Locomotora to twór muzyczny, którego historia rozpoczyna się w 2006 roku w Tampere. Nie jest żadną tajemnicą, że mieszkańcy Finlandii i ościennych, mroźnych terytoriów zwyczajnie mają papiery na granie eterycznej, wciągającej, przestrzennej i przede wszystkim chłodnej muzyki. Nie inaczej jest z Lokomotywą, która sprzecznie ze swoją nazwą, cicho, choć ociężale, przemierza krainy pięknej, muzycznej łagodności. W 2009 roku na koncie Finów pojawił się krążek Locomotora, a w cztery lata później na światło dzienne wypłynął album This very holding back.
Pierwszy kontakt z tym wydawnictwem to oczywiście warstwa graficzna. Jest ona odrobinę frapująca i to wcale nie dlatego, że przedstawia drzewo w marynarce, ale niemal identyczny obrazek dało się zobaczyć na okładce płyty Ukraińców z Hungry for Hands! Zaskakująca zbieżność pomysłów lub symbol, którego nie udało mi się jeszcze rozszyfrować. Pewne jest jednak to, że oba zespoły mają do zaproponowania światu odmienne, ale równie ciekawe wycinki muzycznego tortu.

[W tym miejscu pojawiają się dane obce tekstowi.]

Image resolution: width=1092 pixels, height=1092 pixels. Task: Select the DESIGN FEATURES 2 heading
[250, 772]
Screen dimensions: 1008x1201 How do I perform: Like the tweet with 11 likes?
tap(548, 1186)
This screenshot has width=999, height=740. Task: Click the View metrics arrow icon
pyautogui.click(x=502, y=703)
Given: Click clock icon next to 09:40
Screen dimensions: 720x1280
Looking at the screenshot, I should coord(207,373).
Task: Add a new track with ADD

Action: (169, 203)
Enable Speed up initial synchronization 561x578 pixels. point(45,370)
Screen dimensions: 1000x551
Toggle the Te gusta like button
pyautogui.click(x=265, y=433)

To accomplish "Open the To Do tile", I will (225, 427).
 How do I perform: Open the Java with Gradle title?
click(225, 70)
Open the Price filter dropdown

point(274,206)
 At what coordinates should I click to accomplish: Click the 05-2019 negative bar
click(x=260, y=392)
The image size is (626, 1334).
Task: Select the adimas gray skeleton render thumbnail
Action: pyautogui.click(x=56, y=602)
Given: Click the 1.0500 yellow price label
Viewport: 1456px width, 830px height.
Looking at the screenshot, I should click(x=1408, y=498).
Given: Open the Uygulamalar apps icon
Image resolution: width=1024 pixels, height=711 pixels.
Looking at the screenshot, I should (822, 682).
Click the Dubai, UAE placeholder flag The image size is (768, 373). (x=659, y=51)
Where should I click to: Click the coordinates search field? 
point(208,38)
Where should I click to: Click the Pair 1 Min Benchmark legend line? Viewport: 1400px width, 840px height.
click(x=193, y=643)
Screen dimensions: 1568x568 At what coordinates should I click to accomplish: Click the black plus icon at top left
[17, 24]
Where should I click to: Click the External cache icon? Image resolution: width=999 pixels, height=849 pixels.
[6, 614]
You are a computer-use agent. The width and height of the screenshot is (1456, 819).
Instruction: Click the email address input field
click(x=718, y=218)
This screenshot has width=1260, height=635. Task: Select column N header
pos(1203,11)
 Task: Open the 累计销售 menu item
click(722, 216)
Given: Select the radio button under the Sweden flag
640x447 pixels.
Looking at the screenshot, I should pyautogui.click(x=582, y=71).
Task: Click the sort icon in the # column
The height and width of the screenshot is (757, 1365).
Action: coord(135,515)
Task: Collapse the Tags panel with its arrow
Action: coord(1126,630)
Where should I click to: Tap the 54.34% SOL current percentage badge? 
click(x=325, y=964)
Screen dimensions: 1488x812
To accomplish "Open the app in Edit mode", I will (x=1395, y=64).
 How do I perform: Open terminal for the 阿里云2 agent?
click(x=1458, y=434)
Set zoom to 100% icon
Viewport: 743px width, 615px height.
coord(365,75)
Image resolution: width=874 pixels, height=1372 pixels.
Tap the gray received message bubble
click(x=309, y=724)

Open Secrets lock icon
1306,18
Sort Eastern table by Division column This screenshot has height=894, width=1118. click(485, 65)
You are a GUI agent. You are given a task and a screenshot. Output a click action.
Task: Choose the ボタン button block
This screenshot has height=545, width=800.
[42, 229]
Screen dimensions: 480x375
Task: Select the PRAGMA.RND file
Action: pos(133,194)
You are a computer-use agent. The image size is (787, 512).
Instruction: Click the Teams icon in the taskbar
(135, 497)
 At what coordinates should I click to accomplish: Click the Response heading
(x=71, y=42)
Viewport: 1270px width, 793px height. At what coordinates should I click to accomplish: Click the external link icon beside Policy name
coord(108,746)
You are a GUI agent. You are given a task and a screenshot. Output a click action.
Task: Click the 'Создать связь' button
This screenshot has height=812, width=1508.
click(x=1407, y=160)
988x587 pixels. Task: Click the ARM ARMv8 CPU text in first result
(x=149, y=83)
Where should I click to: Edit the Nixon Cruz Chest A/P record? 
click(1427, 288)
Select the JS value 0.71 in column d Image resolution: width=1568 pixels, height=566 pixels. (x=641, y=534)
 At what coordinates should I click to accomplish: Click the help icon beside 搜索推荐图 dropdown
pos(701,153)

Osobną kwestią, której warto poświęcić nieco miejsca są teksty, a właściwie ich brak. Locomotora to projekt instrumentalny, w którym nie usłyszymy ludzkiego głosu. Nie znaczy to jednak, że materiał zawarty na This very holding back nie może zawierać pozamuzycznego przekazu. Tytuły poszczególnych kompozycji są pociętym aforyzmem autorstwa Franza Kafki. Nie jest to innowacyjny zabieg w świecie muzyki, bo podobne rozwiązania stosował m.in. zespół Red Sparowes. Mimo tego w kontekście muzyki odnosi się wrażenie, że cytat dobrany został niezwykle trafnie i w ciekawy sposób rozszerza odczucia związane z brzmieniem albumu. Do tego wspomniana fraza jest cudownym hasłem – wytrychem, które zmusza do zastanowienia i postawienia kilku ważnych pytań. Może faktycznie idąc przez życie bardziej potykamy się szukając swojego miejsca, niż pewnym krokiem zmierzamy do celu?
The true way is along a rope that is not spanned high in the air, but only just above the ground. It seems intended more to cause stumbling than to be walked upon.
Jeżeli chodzi o muzyczną zawartość albumu This very holding back, to dominują na nim spokojne, przestrzenne i minimalistyczne brzmienia nasycone elementami ambientowych rozwiązań. Jednak od czasu do czasu tempo potrafi się zwiększyć, rozleniwione gitary – mocniej docisnąć, bębny – złowieszczo zadudnić i wyrwać z zamyślenia. W związku z tym te spokojne przestrzenie przerywane są bardziej intensywnymi w doznania pagórkami dźwięków, które mocniej wgryzają się w świadomość. Utworem kumulującym te wszystkie elementy jest trzeci na płycie – but only just above the ground, w którym dodatkowo pojawiają się ciekawie wykorzystane instrumenty klawiszowe. Nie brakuje tu także typowych dla post-rocka gitarowych, świergoczących ścian dźwięków, czy specyficznie, głęboko i miękko brzmiących bębnów, ale ucho cieszą również świetnie wkomponowane partie sekcji smyczkowej.
This very holding back nie jest odkrywczym albumem. Nie powala na kolana innowacyjnymi rozwiązaniami i w gruncie rzeczy niczym nie zaskoczy typowego zjadacza post-rockowego chleba. Jednak w trzewiach tego wydawnictwa kryje się coś, co hipnotyzuje, przyciąga, czaruje i nie pozwala się oderwać. Świetnie dobrane proporcje poszczególnych elementów muzycznego rzemiosła, tło historii stworzone cytatem, specyficzny klimat i hektolitry nostalgii, to elementy składające się na atrakcyjność tego krążka. This very holding back to także rewelacyjny podkład do nocnych rozmyślań i wojaży na drugą stronę świadomości.